DESCRIPTION OF THE TASK
Below are the entries; transcribe them exactly and drop every picture.

--- DATA RECORDS Enclosed Below ---

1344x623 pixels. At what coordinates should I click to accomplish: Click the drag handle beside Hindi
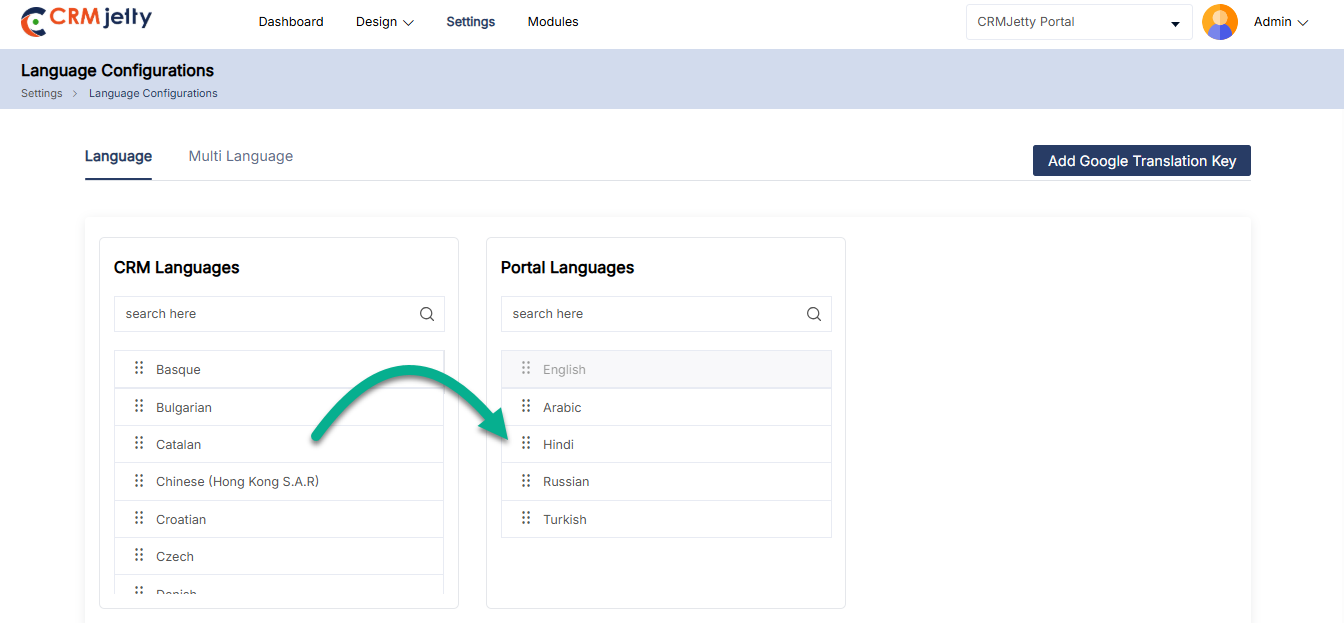pyautogui.click(x=526, y=444)
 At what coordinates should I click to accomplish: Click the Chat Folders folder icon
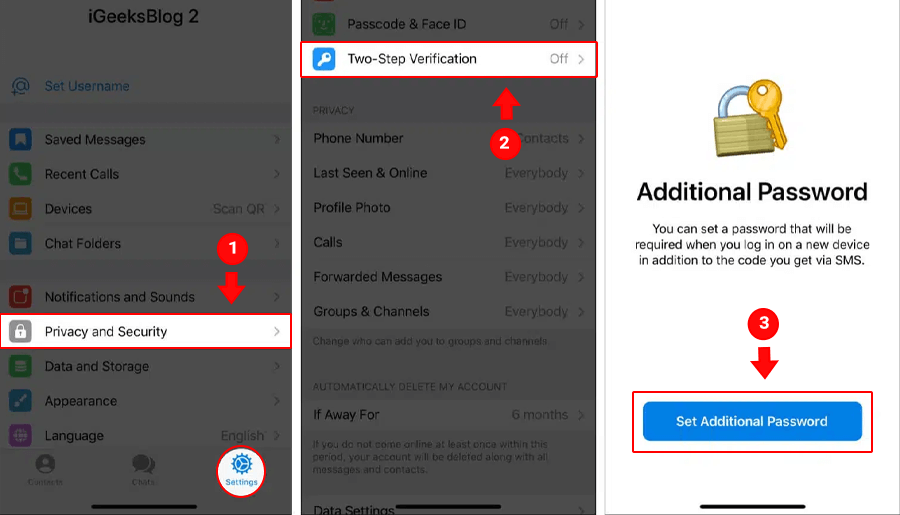coord(20,243)
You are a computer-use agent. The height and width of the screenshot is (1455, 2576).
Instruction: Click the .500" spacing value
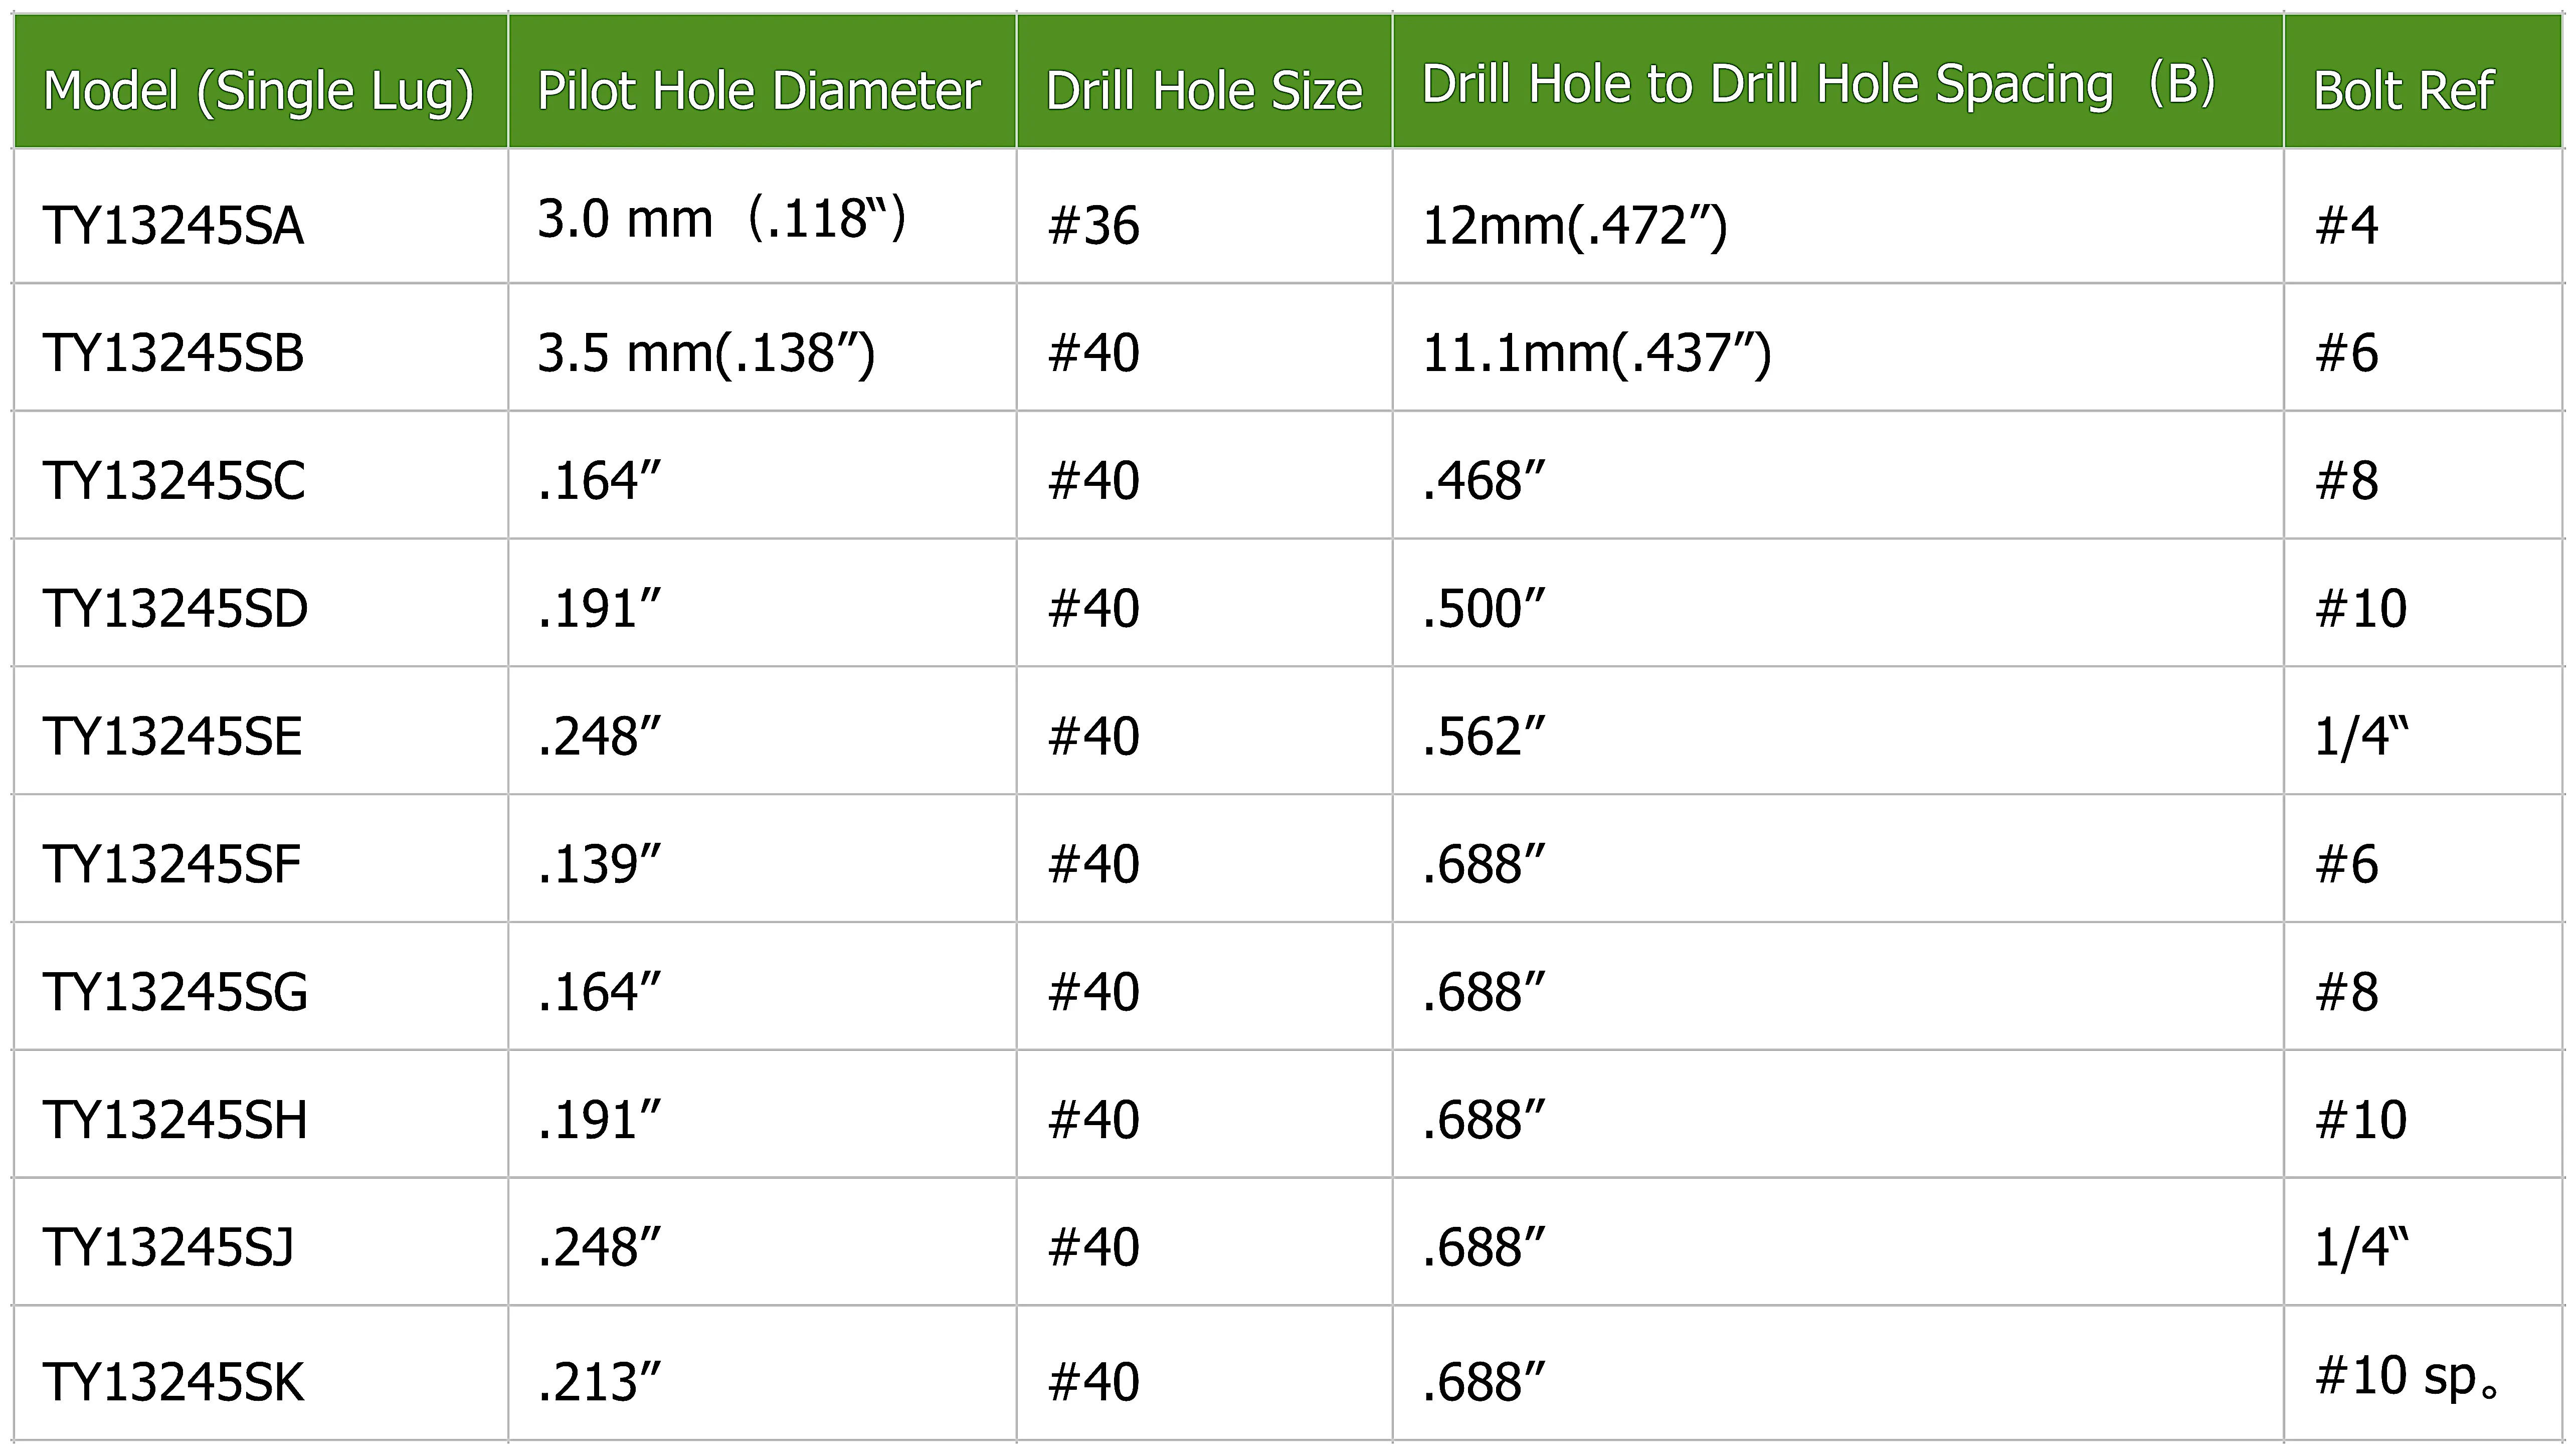click(x=1483, y=608)
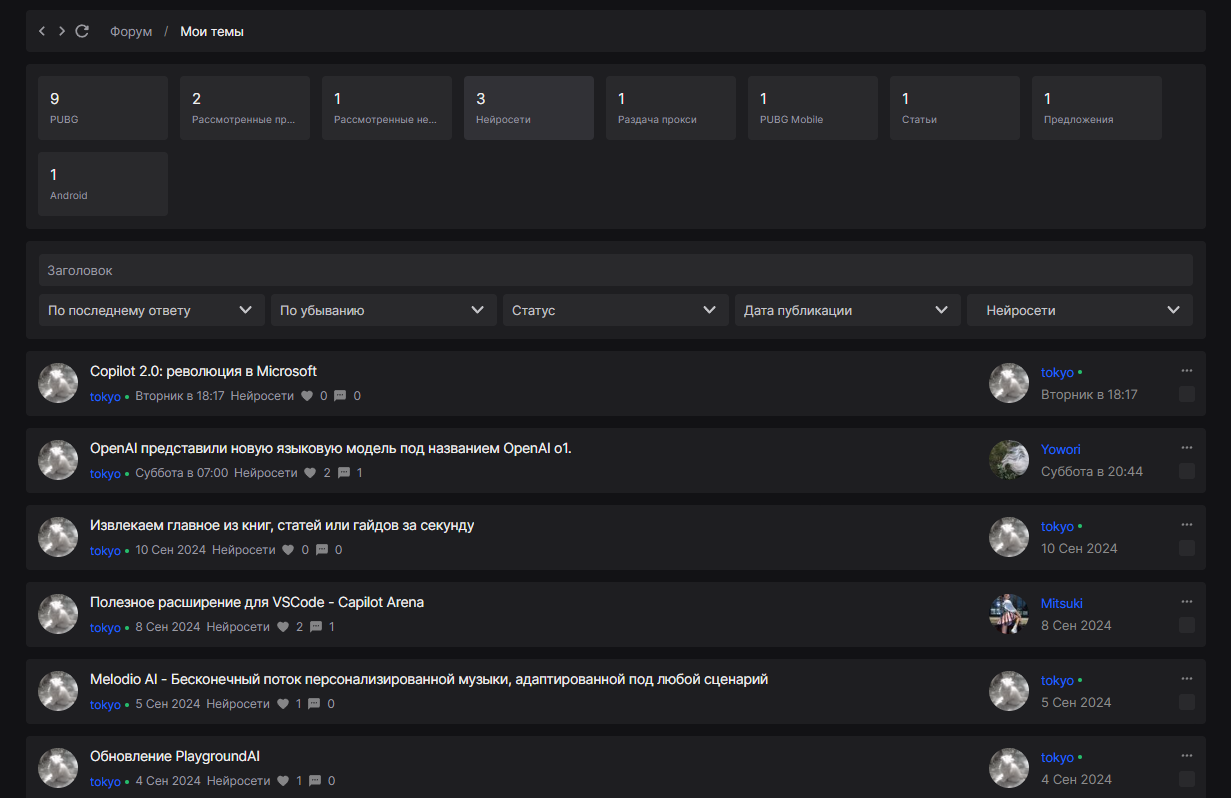This screenshot has width=1231, height=798.
Task: Open the 'Статус' filter dropdown
Action: (615, 310)
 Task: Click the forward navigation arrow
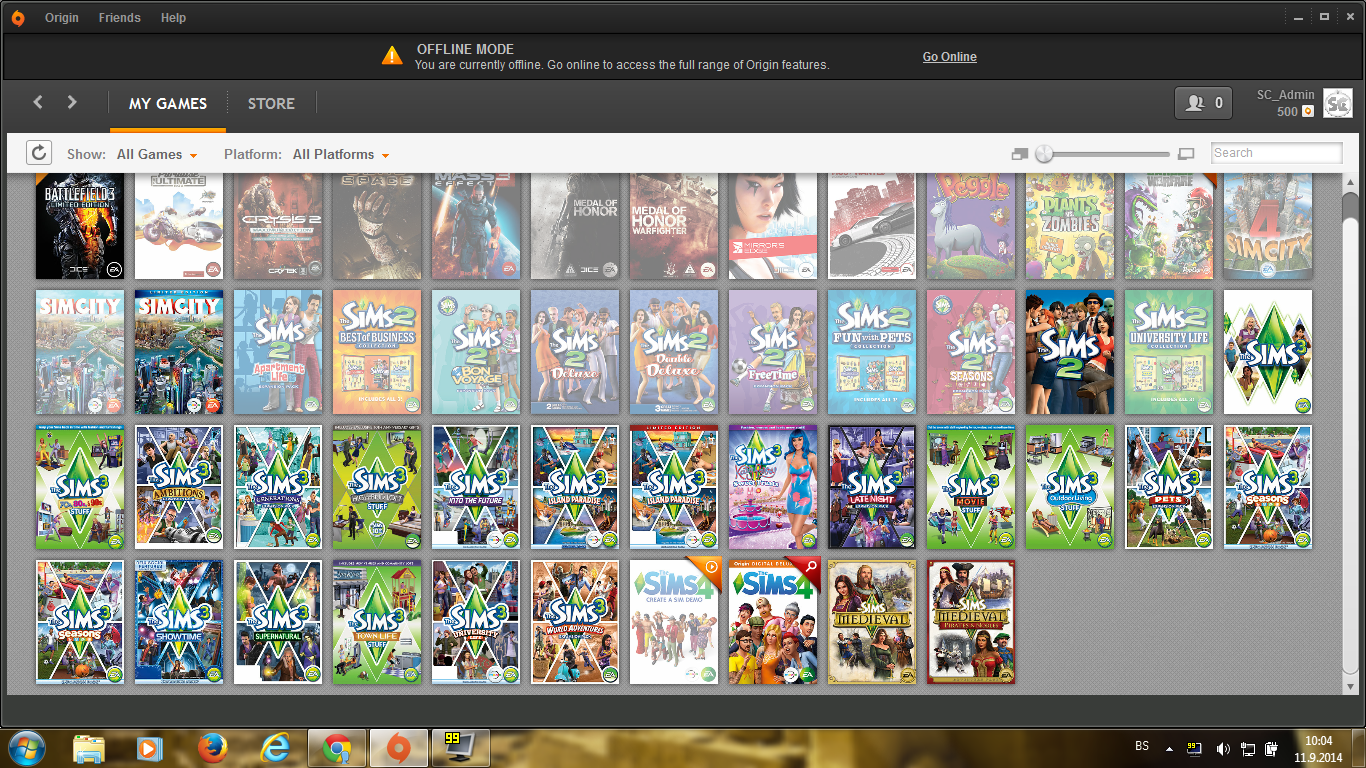pos(72,102)
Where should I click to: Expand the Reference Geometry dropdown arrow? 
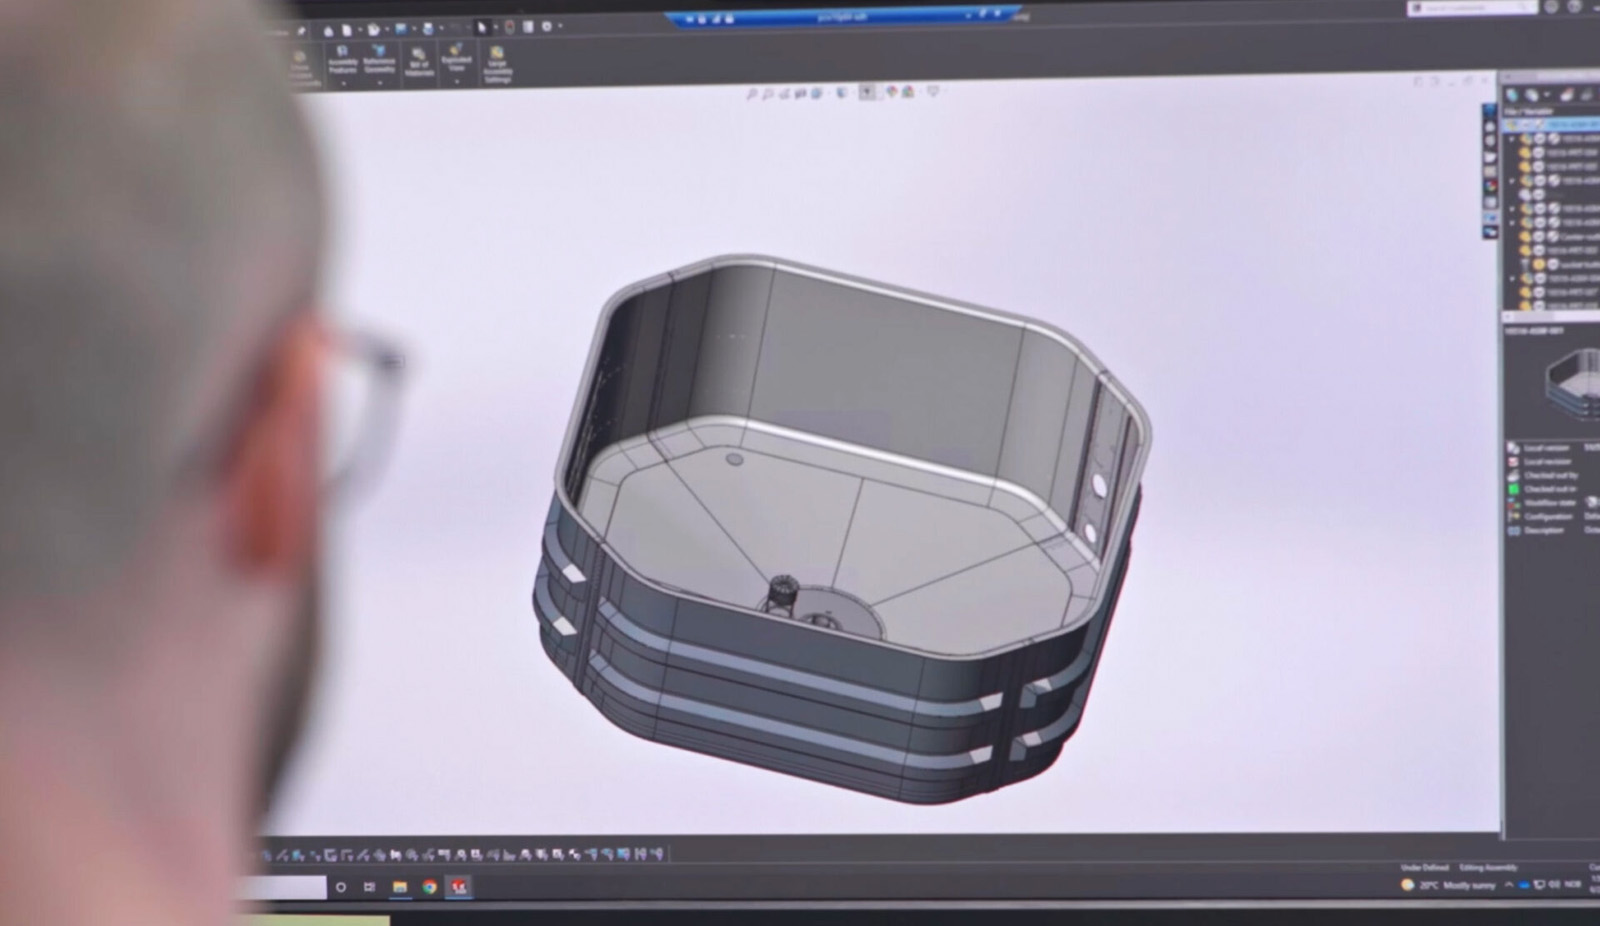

--- End of Enclosed DATA RECORDS ---

REPLY TO THE TASK
1344x623 pixels. At what coordinates should I click to accomplish: Click the drag handle beside Hindi
pyautogui.click(x=526, y=444)
 At what coordinates should I click to accomplish: Click the Chat Folders folder icon
coord(20,243)
You are a computer-use agent. The height and width of the screenshot is (1455, 2576).
Instruction: Click the .500" spacing value
click(x=1483, y=608)
This screenshot has width=1231, height=798.
Task: Open the 'Статус' filter dropdown
Action: (615, 310)
 Task: Click the forward navigation arrow
pos(72,102)
Where should I click to: Expand the Reference Geometry dropdown arrow? 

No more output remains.